The safety of ondansetron and single-dose palonosetron is well established. We assessed the effects of olanzapine on the time to engraftment based on the uncommon adverse reaction of bone marrow suppression and cytopenias. Only patients who used peripheral blood stem cells were included in the analysis. The duration from stem cell infusion to engraftment was not different between arms and the cohort that were not randomized. A short course of olanzapine 10 mg seems to be a safe antiemetic in HSCT patients.

There are some limitations to this study. Possibly due to the small sample size, the palonosetron arm failed to show a statistically significant benefit over ondansetron for the primary outcome at 24 h (p = 0.104), despite the significant nausea improvement at 24 h. In addition, the study patients were heterogeneous and received different conditioning chemotherapy regimens, although majority of patients had CINV after either cyclophosphamide or melphalan administration. As this is a treatment study and previously conducted study [10] also used patients with a variety of cancers, we believe it should not affect our result extensively.

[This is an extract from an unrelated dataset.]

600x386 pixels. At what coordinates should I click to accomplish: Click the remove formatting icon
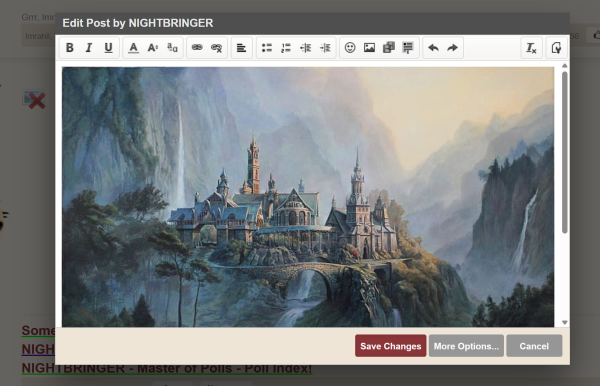[x=531, y=48]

Despite these limitations, there were novel findings. First, the number of studies evaluating antiemetics for the established CINV is surprisingly low in the cancer care setting. In HSCT patients, a literature review identified only one study, showing that the response rate for the second dose of palonosetron was 50 % [16]. In general cancer patients, there was only one study [26] until the study was published by Navari et al. [10], which showed the benefits of olanzapine. Our study showed significant benefit of olanzapine over increasing the ondansetron dose from 24 to 32 mg. This result matched their study. Our study only showed the significant nausea control by palonosetron at 24 h. The effect at 48 h could be further investigated with more frequent use of palonosetron.

Secondly, as far as we are aware, this is the first study evaluating olanzapine in HSCT patients. Our results showed that olanzapine is beneficial in this population. Nausea and vomiting in HSCT patients tend to be more prolonged, and in later stage, it can be multifactorial. Given that olanzapine is a multi-receptor antagonist and originally showed the benefit in patients with advanced cancer and refractory nausea, it can be particularly useful in HSCT patients.

Finally, what would be interesting in the future is a comparison of antiemetics such as olanzapine and aprepitant without the influence of corticosteroid throughout conditioning chemotherapy, as they always have been evaluated in combination with dexamethasone.

Conclusions

Olanzapine is an effective treatment of breakthrough CINV in HSCT patients. In addition, palonosetron is an effective treatment of nausea up to 24 h. Further studies are required to determine the ideal dosing frequency of palonosetron in HSCT patients.